One of the large trash bins shimmered.

“Wait!” I said, grabbing Cody and pulling him down, my heart leaping.

“What?” he said, anxious, unslinging his rifle. It was of a very fine make, old but well maintained, with a large scope and a state-of-the-art suppressor on the front. I’d never been able to get my hands on one of those. The cheaper ones worked poorly, and I found it too hard to aim with them.

“There,” I said, pointing at the trash bin. “Watch it.”

He frowned but did what I asked. My mind raced, sorting through fragments of remembered research. I needed my notes. Shimmering … illusionist Epic … who was that?

Refractionary, I thought, seizing on a name. A class C illusionist with personal invisibility capabilities.

“What am I watching for?” Cody asked. “Did you get spooked by a cat or something—” He cut off as the bin shimmered again. Cody frowned, then crouched down farther. “What is that?”

“An Epic,” Megan said, her eyes narrowing. “Some of the lesser Epics with illusion powers have trouble maintaining an exact illusion.”

“Her name is Refractionary,” I said softly. “She’s pretty skilled, capable of creating complex visual manifestations. But she’s not terribly powerful, and her illusions always have tells to them. Usually they shimmer as if light is reflecting off them.”

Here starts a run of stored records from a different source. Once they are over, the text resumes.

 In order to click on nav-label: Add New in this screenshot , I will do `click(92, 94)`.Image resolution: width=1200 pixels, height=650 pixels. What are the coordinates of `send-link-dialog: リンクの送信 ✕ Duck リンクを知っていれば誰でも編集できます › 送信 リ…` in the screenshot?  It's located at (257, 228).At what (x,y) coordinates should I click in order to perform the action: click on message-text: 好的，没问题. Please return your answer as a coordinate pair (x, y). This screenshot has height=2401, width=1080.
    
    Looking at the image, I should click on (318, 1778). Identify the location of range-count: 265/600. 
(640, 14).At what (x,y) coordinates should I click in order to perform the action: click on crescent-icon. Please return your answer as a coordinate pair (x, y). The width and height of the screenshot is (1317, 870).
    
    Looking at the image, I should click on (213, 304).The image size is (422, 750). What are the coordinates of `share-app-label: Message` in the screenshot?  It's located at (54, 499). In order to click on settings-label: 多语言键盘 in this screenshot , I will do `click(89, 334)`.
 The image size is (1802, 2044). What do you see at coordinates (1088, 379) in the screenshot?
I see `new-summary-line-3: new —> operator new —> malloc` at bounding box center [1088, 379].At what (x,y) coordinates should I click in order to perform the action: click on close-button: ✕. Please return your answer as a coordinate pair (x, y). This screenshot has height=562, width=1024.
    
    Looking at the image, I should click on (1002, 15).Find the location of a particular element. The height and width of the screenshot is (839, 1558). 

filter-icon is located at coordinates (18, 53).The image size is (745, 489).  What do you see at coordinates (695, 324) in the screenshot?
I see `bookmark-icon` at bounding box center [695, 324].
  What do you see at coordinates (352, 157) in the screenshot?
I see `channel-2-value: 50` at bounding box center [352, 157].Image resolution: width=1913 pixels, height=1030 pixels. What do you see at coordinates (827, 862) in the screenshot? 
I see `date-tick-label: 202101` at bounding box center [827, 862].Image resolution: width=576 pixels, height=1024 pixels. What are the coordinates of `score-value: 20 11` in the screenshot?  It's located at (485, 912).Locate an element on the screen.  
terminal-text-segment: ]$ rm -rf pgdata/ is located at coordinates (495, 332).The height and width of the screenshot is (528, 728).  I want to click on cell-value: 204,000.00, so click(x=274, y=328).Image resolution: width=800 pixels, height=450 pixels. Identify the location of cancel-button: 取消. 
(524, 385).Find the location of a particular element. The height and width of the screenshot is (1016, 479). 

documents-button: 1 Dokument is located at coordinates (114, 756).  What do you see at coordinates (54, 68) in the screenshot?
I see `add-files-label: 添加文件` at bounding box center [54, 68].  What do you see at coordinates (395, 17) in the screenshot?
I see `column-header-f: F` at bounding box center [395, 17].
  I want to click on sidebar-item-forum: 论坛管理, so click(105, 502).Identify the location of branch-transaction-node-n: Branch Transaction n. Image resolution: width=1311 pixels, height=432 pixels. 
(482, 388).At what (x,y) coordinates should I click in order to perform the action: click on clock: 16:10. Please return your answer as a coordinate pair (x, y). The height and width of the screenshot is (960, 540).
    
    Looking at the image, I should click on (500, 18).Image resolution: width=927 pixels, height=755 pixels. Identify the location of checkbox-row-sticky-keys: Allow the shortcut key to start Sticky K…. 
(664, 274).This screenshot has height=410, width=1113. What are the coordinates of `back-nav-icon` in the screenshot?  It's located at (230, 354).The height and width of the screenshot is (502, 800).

Cody aimed his rifle, sighting on the trash bin. “So you’re saying that bin isn’t really there. It’s hiding something else. Enforcement officers, probably?”

“I’d guess so,” I said.

“Can she be harmed by bullets, lad?” Cody asked.

“Yes, she’s not a High Epic. But Cody, she might not be in there.”

“You just said—”

“She’s a class C illusionist,” I explained. “But her secondary power is class B personal invisibility. Illusions and invisibility often go hand in hand. Anyway, she can make herself invisible, but not anything else—others, she has to create an illusion around. I’d be certain she’s hiding an Enforcement squad in that fake trash bin illusion, but if she’s smart—and she is—she’ll be somewhere else.”

I felt an itch in the small of my back. I hated illusionist Epics. You never knew where they’d be. Even the weakest of them—class D or E, by my own notation system—could make an illusion big enough for themselves to hide in. If they had personal invisibility, it was even worse.